Dear Darling Ones,
This week I re-read Lucy Grealy’s Autobiography of a Face and Ann Patchett’s Truth & Beauty. I read both of these books back in 2004 when I identified hard with Grealy’s story and was reassured by Patchett’s.
Quickly: Grealy’s book is about the discovery and treatment of Ewing’s sarcoma, a cancer of her jaw that required the removal of part of it, leaving her face disfigured and Grealy, as she said repeatedly, ugly. Patchett’s book is about her friendship with Grealy who she met in college at Sarah Lawrence. Eventually the two became roommates at the Iowa Writer’s workshop and lifelong friends until Grealy’s death in 2002.

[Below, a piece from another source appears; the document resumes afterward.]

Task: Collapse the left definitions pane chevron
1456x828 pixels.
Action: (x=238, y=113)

Reading the books has shattered everything inside me and lit my synapses on fire. I had a pretty strong reaction to Grealy’s book the first time around but this time when I got to the part where she writes, “When I tried to imagine being beautiful, I could only imagine living without the perpetual fear of being alone, without the great burden of isolation, which is what feeling ugly felt like” I cried for five solid minutes. My eyes fill writing the words.

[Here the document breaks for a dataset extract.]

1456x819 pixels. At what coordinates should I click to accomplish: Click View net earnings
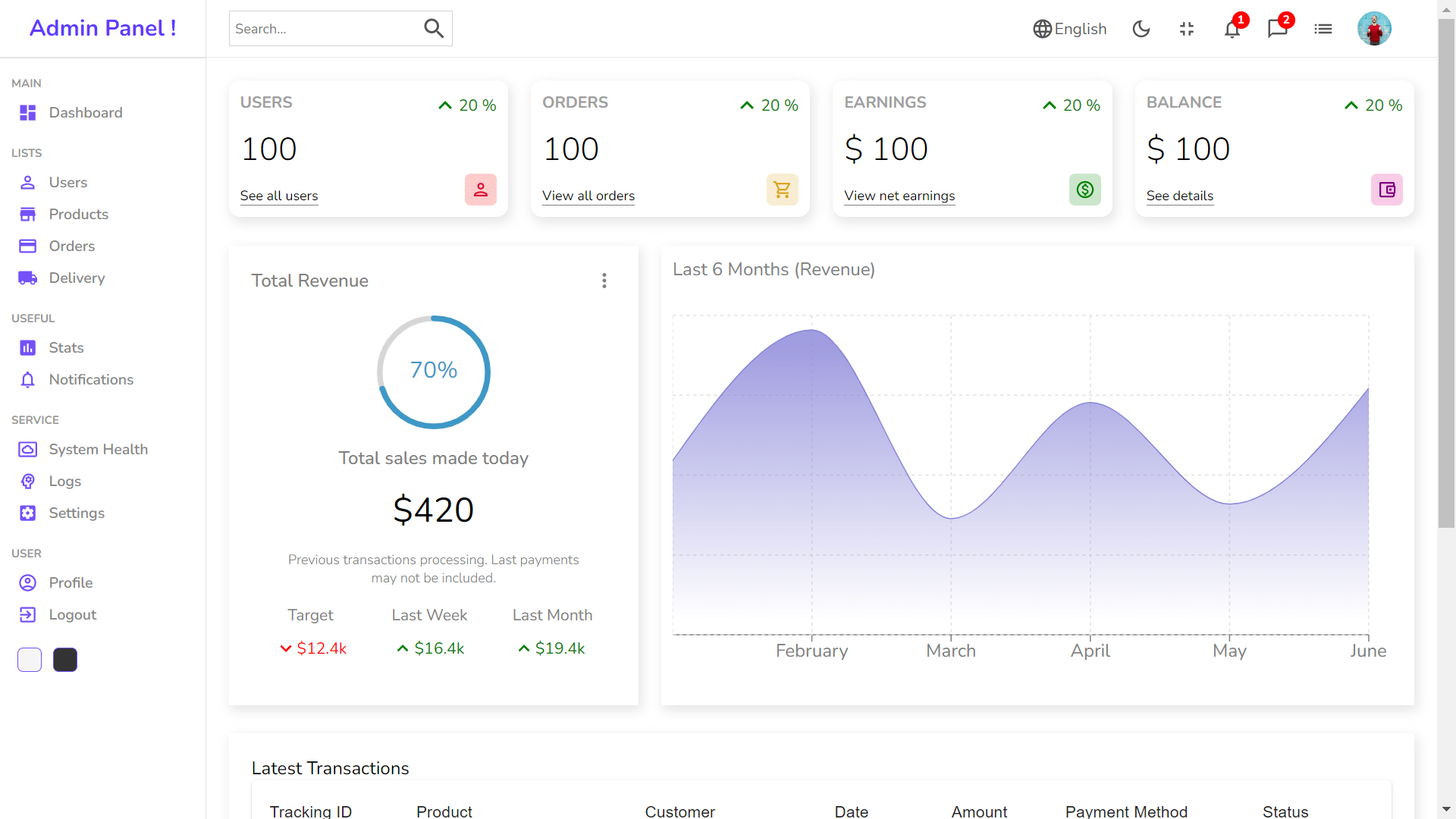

The first time I identified a lot with Grealy’s feelings of ugliness. I still do, but it’s more complicated now and my brain is still whirring away on what I want to write about that. In 2004, when I read Patchett’s memoir about Grealy I was comforted by Patchett’s view of Grealy being beloved and having so many friends. It wasn’t as comforting now.
Instead, I am really focused on Grealy’s unquenchable loneliness and desire to be loved. At one point Patchett wrote, “Lucy’s loneliness was breathtaking in its enormity.” And little later on she writes about, ” Every square inch of her [Lucy’s] loneliness.”

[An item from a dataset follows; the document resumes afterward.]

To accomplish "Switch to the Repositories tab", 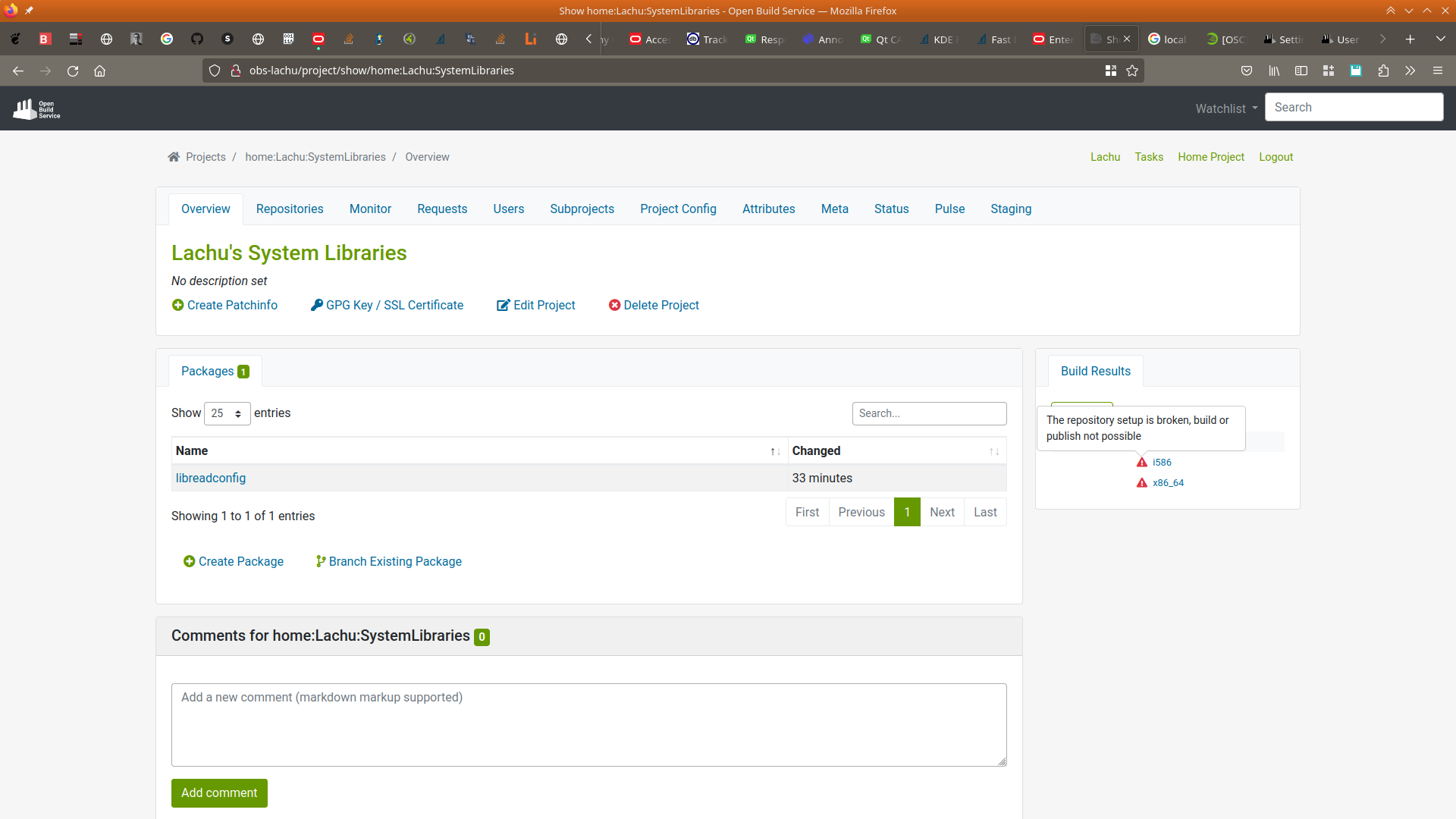I will coord(289,209).
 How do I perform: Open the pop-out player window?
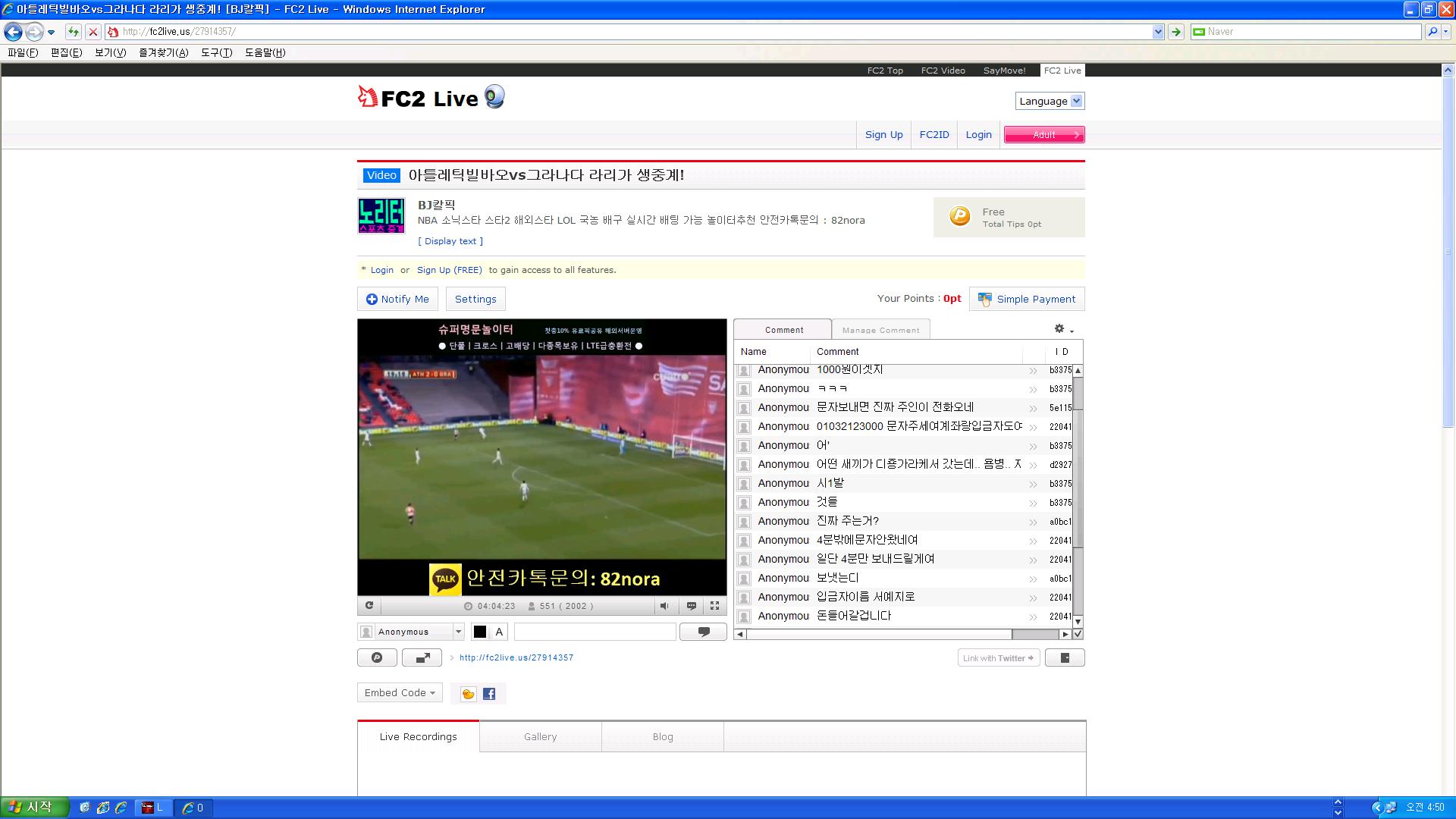422,658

My first thought upon reading this was how Grealy was a tiny slip of a woman who didn’t even weigh a hundred pounds and how I, an actual giant, had infinitely more square inches of loneliness to fill as if loneliness is measured inside your body and bigger people have more lonely.
I have so much I need to say about these books but my brain is still trying to arrange it in a way that makes sense. Right now it’s a tornado of raw emotion with the occasional concrete thought passing by like a cow in “Twister.” I will say this, being lonely at thirty-two and being lonely on the edge of fifty are oceans apart. Maybe accepting the “burden of isolation” is the difference. I haven’t figured that out yet.
But I have to start somewhere. So I am starting here, with an interview Lucy Grealy did with Leonard Lopate in 2000. At one point he asks her if she wrote her memoir to get famous. She chuckles and says everyone has that in the back of their mind when they write a book, but writing the book, “was an attempt to be loved. I wanted someone to read the book and love me. It was always about getting my foot in someone’s door.”
She very plainly, boldly, and bravely explains what was the real reason I was always too ashamed to admit for starting I Will Dare dot com all those years ago.
Jodi
P.S. ALERT: we’re creeping up on the one year anniversary of the last romantic break up. There’s probably going to be a fair bit of maudlin and romantic reflecting on the horizon. Late last night, I laid some of my icky inner-turmoil on a friend in an email and he immediately called me and was all, “ARE YOU KIDDING ME WITH THIS? You can just drop that in my lap in an email.” You’ve been warned.